--- RECORD SET ---
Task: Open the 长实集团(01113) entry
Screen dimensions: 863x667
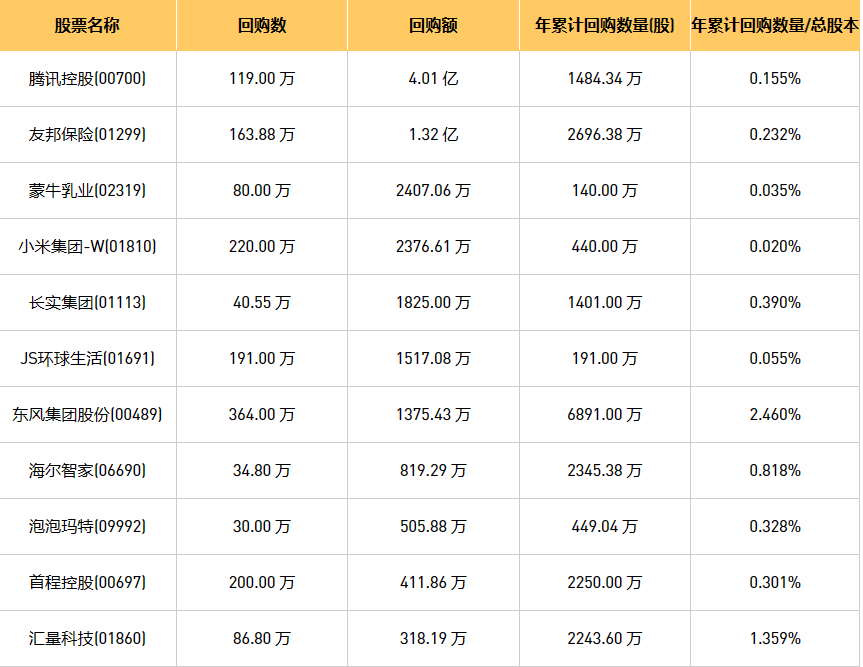Action: 88,302
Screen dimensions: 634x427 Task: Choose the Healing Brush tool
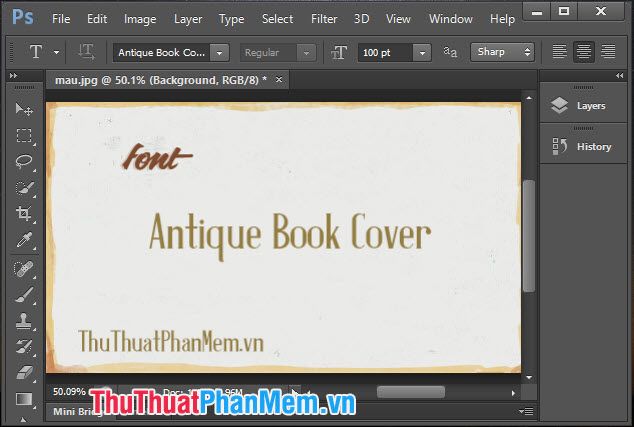point(24,269)
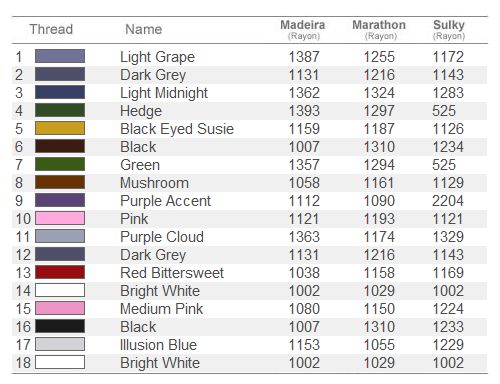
---
• _PROBLEM TO SOLVE_
Repeat the data verbatim, excluding all pictures.

• _OUTPUT BELOW_
Task: Open the 长实集团(01113) entry
Screen dimensions: 863x667
Action: 88,302
Screen dimensions: 634x427 Task: Choose the Healing Brush tool
point(24,269)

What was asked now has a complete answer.